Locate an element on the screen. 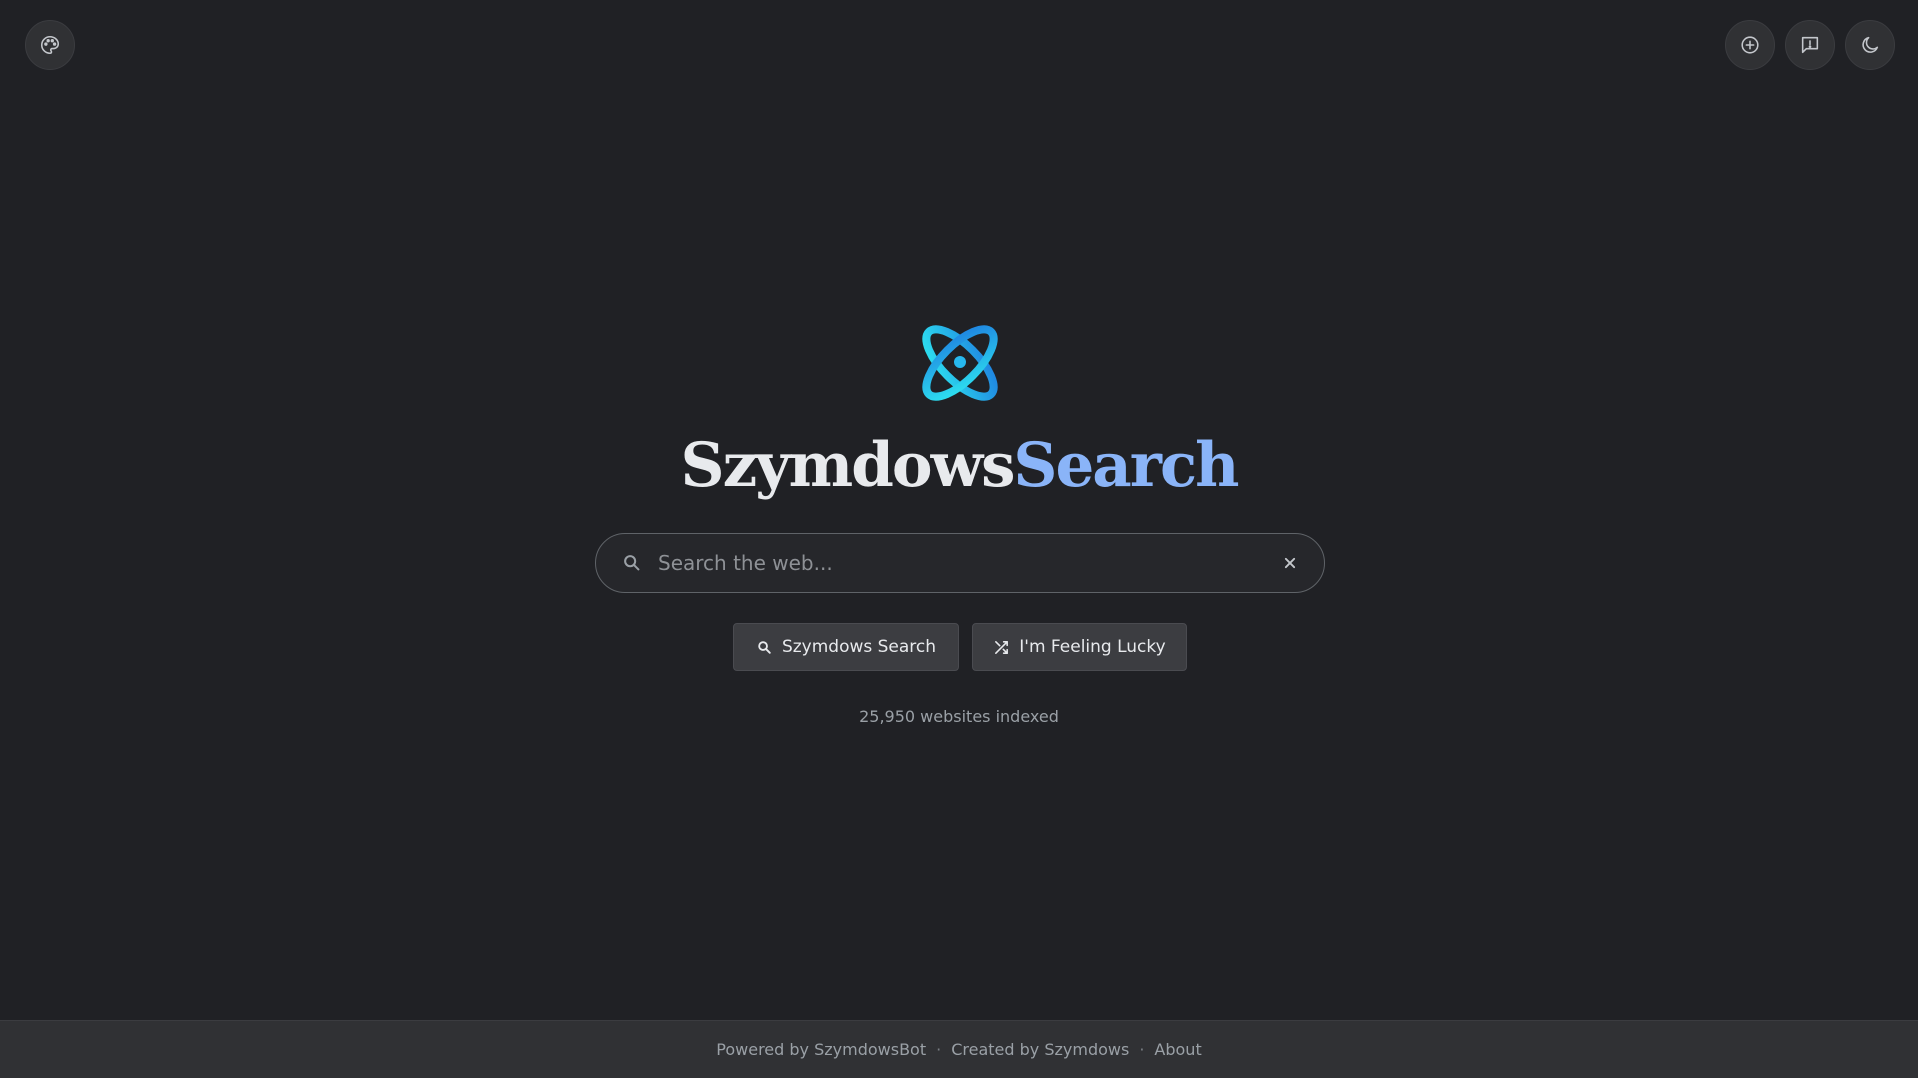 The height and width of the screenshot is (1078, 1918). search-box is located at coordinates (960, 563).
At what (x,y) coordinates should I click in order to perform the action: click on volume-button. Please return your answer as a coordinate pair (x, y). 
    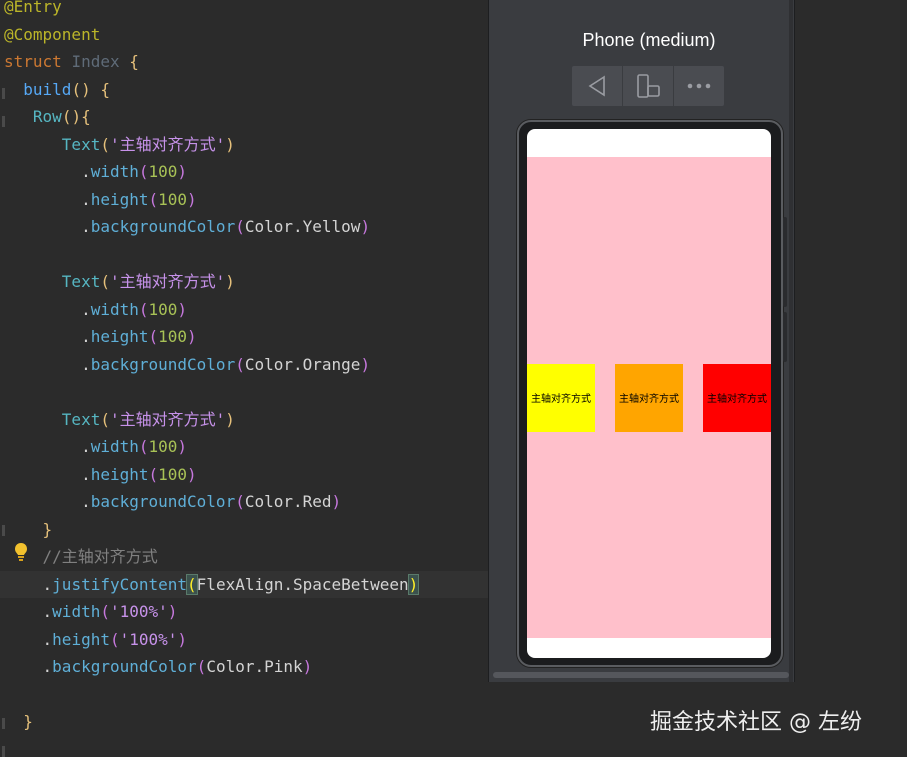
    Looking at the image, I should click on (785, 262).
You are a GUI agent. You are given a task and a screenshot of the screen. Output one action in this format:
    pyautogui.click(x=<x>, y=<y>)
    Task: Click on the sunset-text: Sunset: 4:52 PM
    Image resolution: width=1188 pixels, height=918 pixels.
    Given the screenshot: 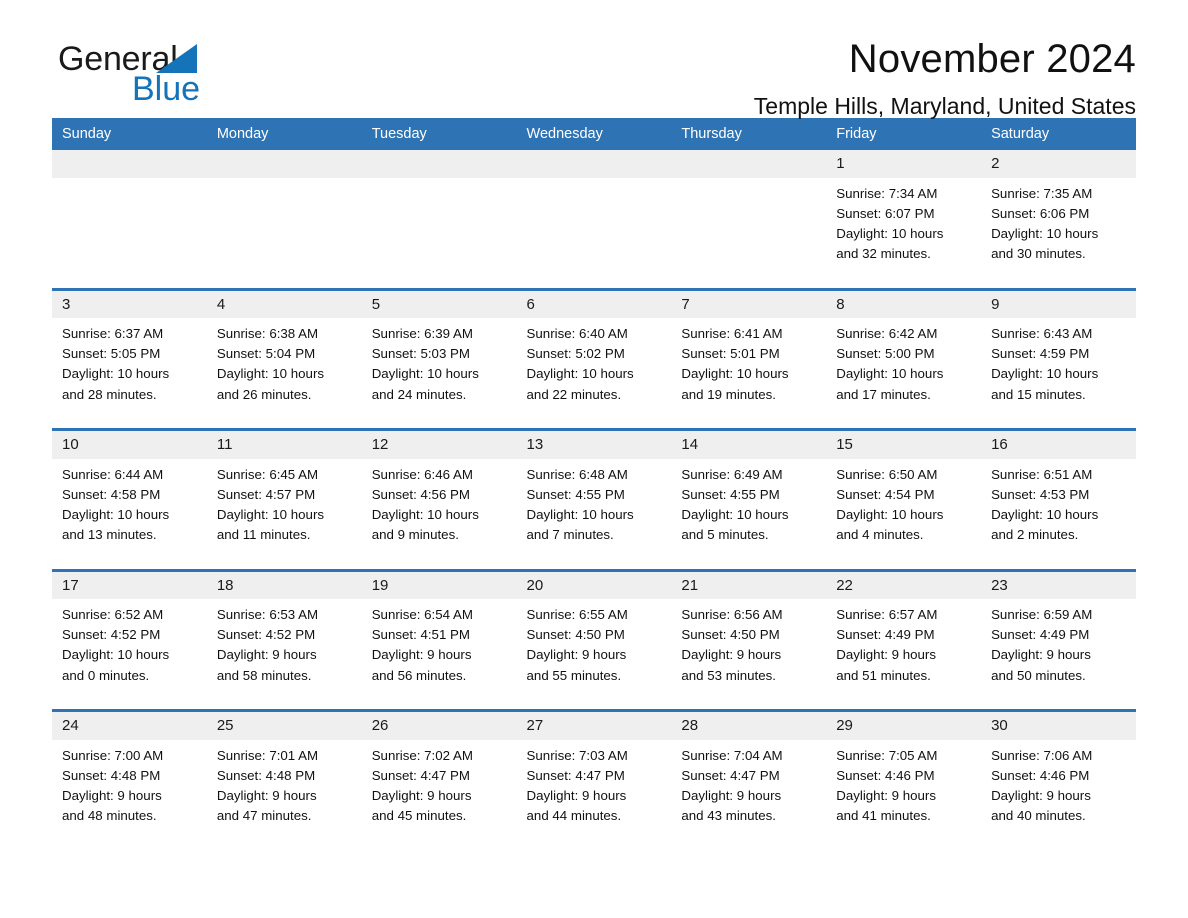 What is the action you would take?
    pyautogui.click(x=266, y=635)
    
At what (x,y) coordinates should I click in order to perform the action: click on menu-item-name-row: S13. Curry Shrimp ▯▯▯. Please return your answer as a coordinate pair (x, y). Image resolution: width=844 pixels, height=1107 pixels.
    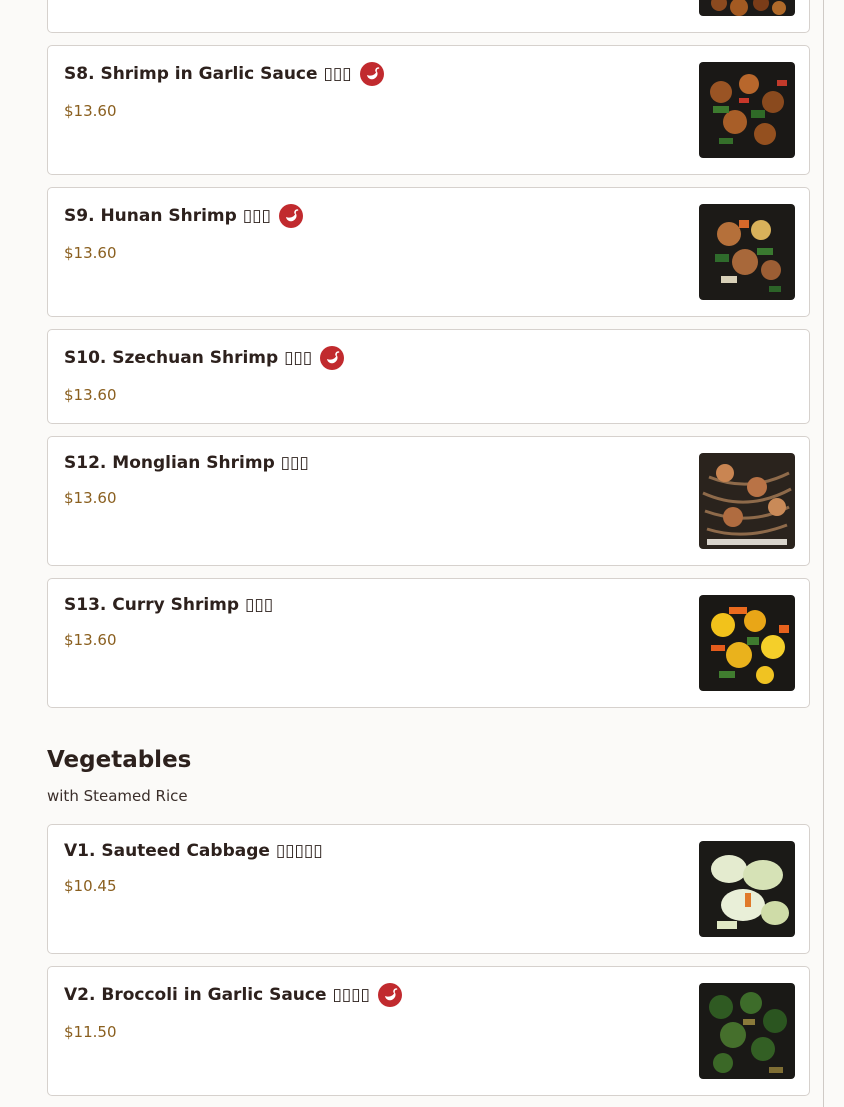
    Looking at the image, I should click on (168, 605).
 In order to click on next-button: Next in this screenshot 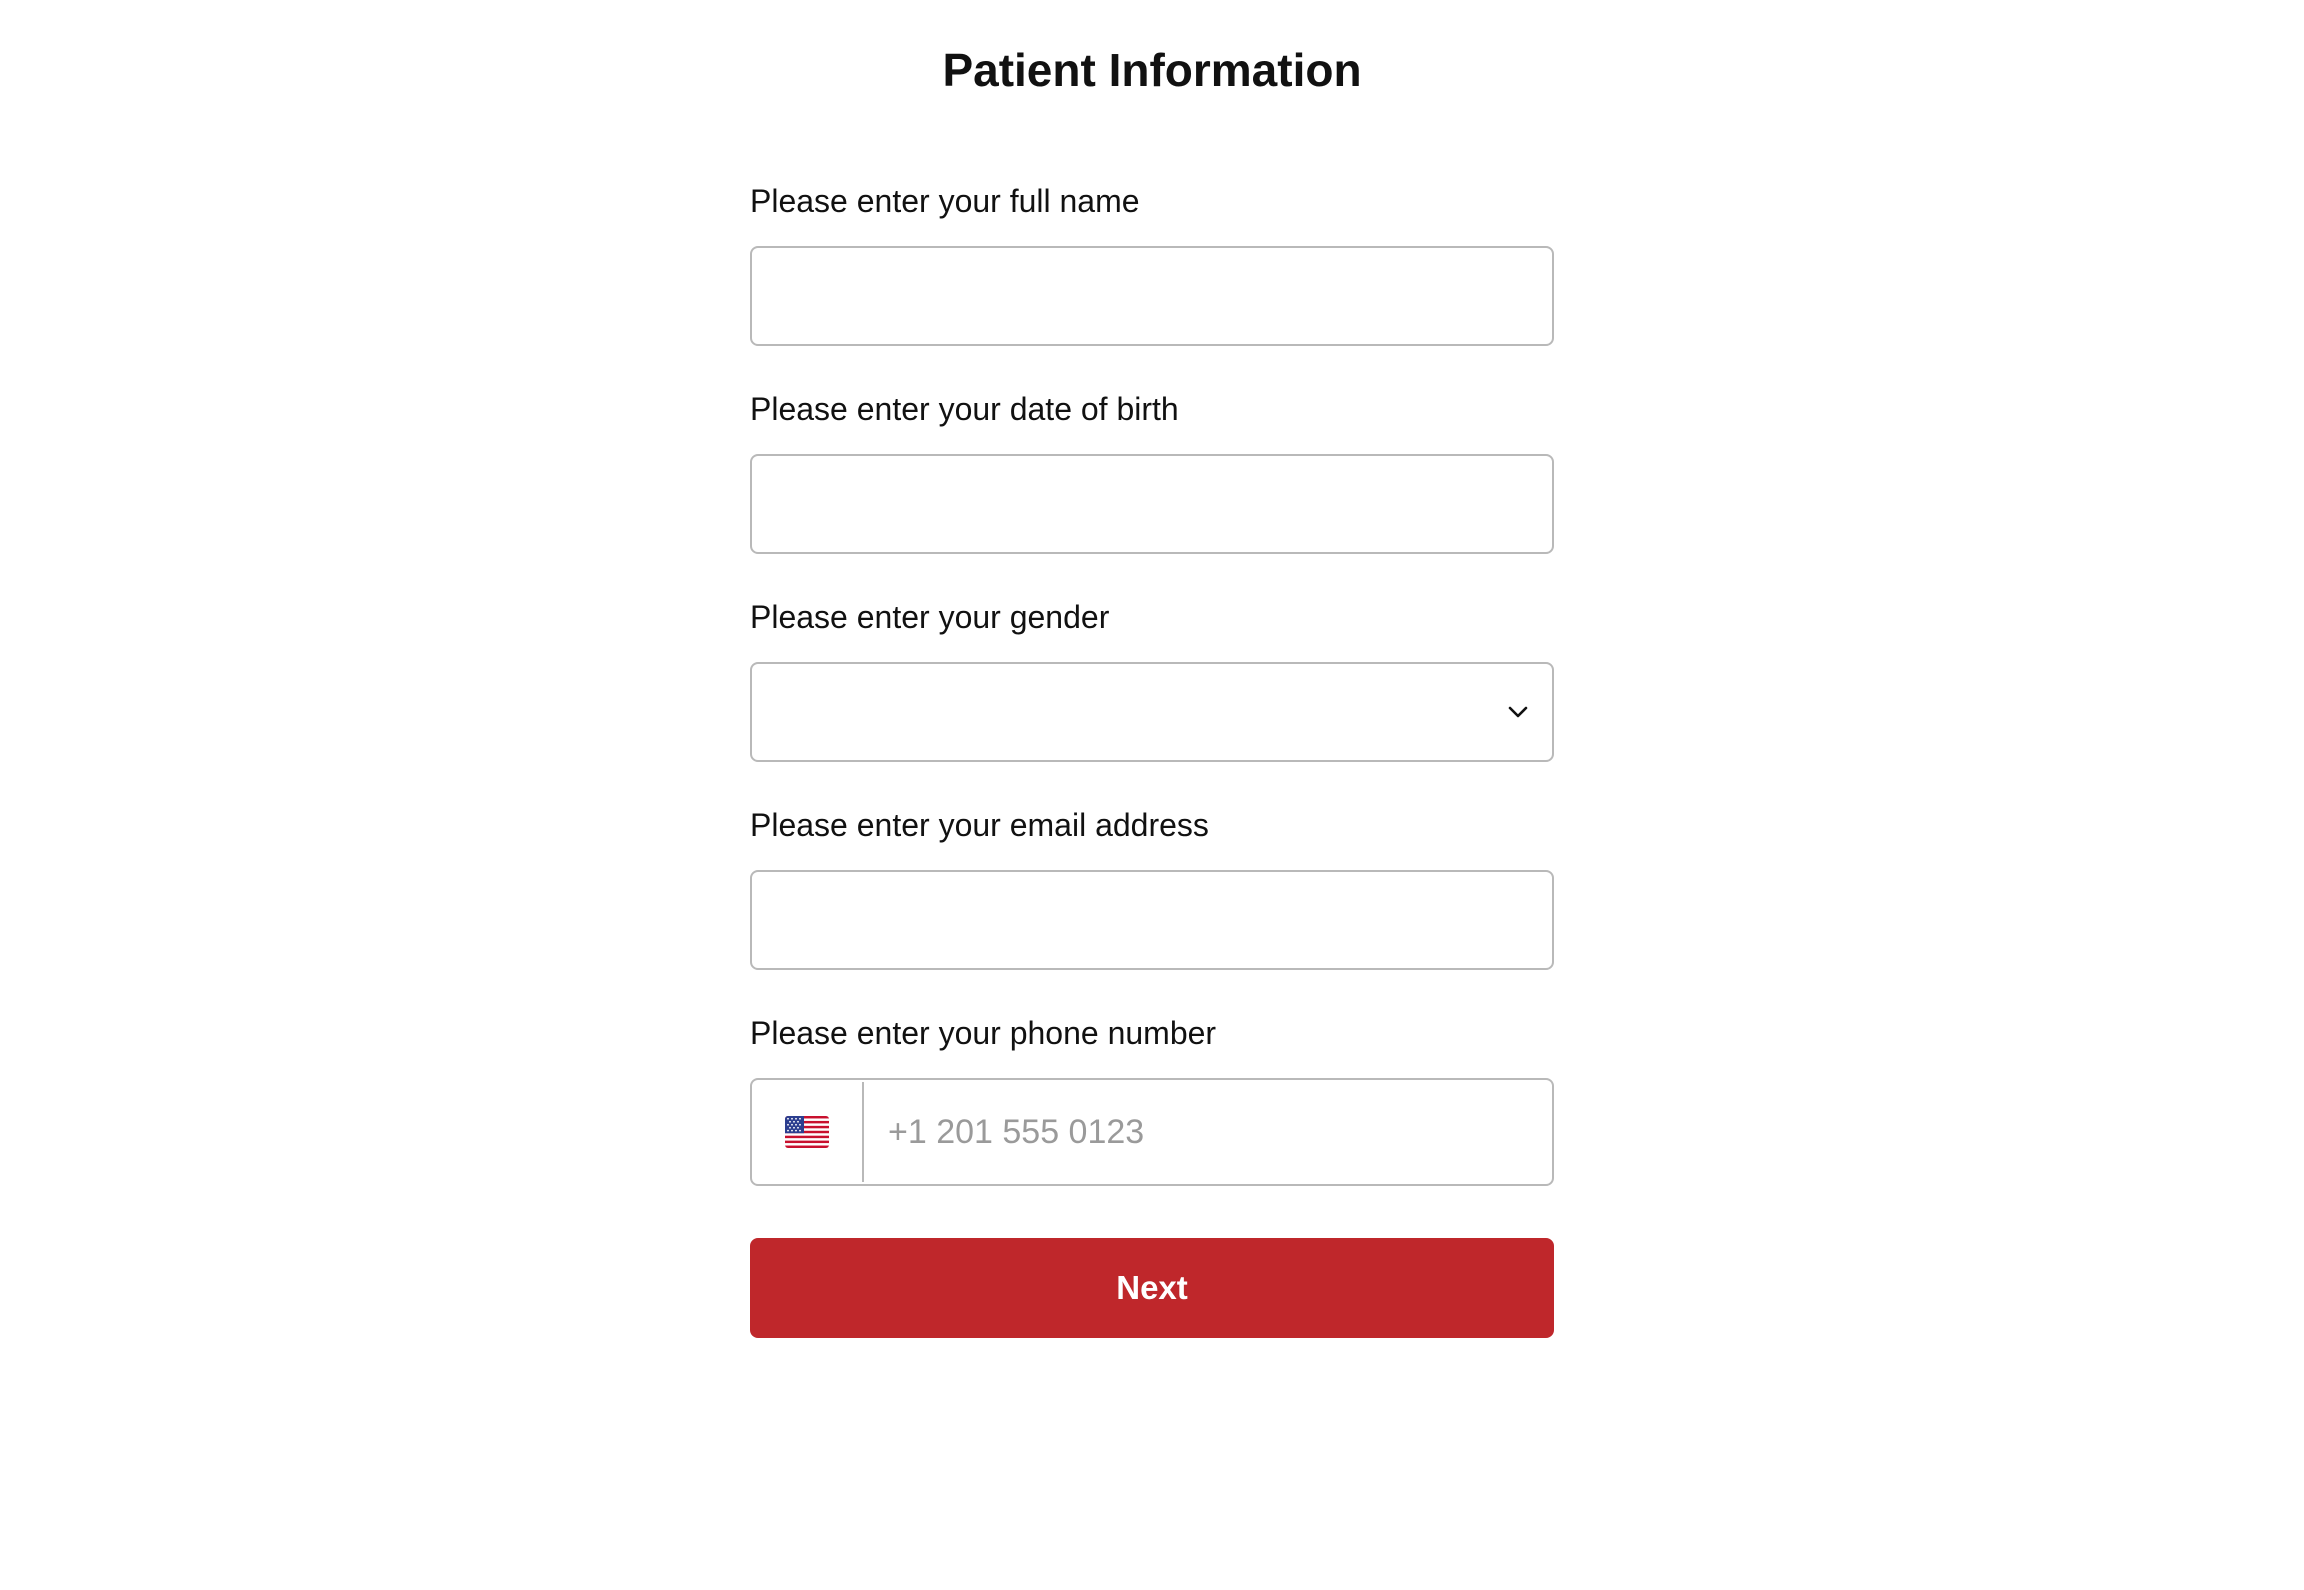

= = = = = = =

◆ **Problem statement**
Starting with the line that contains "pixels, height=1107 pixels." and going on through the end of the data, write those lines out again with "screenshot" swapped for "screen image" and everything else unchanged. Leave the pictures out of your answer.

◆ **Answer to this problem**
At what (x,y) coordinates should I click in order to perform the action: click on menu-item-name-row: S13. Curry Shrimp ▯▯▯. Please return your answer as a coordinate pair (x, y). Image resolution: width=844 pixels, height=1107 pixels.
    Looking at the image, I should click on (168, 605).
 In order to click on next-button: Next in this screen image 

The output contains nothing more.